Through an exemplary film analysis the paper addresses the question of how this micro-perspective, i.e. the detailed reconstruction of compositional patterns, can be related to the macro-perspective of entire films. How is it possible to ‘read’ these patterns within the vast amount of data necessary for the micro-analysis of moving images? How can the process of film viewing be reconstructed by identifying patterns in video annotations? And how can recurring patterns be identified and related to each other – within a film or even across a group of films?

Figure 1. Exemplary view of a data set in ADVENE.

The paper will exemplify a use case of systematic digital video annotations and their visualization as a research tool for empirical film analysis that enables a scaling of detailed film-analytical approaches for a larger group of films, as well as the sharing of annotation data among scholars.

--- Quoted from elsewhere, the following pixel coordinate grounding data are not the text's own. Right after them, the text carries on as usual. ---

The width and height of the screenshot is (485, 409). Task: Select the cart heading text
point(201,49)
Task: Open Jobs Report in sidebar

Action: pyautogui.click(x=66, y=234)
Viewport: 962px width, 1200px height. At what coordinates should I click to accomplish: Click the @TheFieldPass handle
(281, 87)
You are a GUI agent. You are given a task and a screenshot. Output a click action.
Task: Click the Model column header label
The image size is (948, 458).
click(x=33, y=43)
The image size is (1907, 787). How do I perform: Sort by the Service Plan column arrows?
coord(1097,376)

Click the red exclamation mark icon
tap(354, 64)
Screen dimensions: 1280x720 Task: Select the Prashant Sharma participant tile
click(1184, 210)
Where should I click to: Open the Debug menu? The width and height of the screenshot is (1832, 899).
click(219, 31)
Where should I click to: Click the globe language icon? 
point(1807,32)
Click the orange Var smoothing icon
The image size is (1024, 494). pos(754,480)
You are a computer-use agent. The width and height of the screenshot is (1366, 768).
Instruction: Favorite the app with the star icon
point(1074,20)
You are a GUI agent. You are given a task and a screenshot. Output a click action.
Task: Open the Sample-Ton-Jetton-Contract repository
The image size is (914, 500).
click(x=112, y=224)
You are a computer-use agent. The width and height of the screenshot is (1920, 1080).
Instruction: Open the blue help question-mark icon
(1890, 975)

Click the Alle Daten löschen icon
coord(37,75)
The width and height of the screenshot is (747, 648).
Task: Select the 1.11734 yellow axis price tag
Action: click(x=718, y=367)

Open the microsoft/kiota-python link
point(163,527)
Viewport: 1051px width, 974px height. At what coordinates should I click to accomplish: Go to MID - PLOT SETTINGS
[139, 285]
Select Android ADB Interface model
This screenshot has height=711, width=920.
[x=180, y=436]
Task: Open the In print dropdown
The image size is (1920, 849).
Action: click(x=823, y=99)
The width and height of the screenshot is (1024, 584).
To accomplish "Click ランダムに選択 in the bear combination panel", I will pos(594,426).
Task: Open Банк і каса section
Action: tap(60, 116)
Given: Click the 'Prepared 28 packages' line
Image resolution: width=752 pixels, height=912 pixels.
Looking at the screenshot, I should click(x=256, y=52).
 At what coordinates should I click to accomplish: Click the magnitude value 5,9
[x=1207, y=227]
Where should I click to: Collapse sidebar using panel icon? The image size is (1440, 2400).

3. Standardization and Automation of Audiovisual Annotations

Henning Agt-Rickauer and Christian Hentschel

A holistic, scientific analysis of audiovisual patterns of staging in fictional and non-fictional video data requires dense localization and annotation of visual and auditory features within the video stream. Currently, the manual effort involved prevents analyses from going beyond micro-studies. On the one hand, this is partly because many annotation tools allow free-text annotations with arbitrary keywords and mapping the output of multimedia analysis tools to the desired target formats is costly (Kwasnicka & Jain 2018). On the other hand, film analysis, which aims to identify temporal and cross-modal patterns, requires the fine-grained annotation of a large number of film-analytical aspects involving several hours of work per minute of film. The approaches presented here, therefore, pursue two main objectives: 1) developing a standardized semantic annotation vocabulary for digital film analysis and 2) developing semi-automatic classification approaches of audiovisual patterns.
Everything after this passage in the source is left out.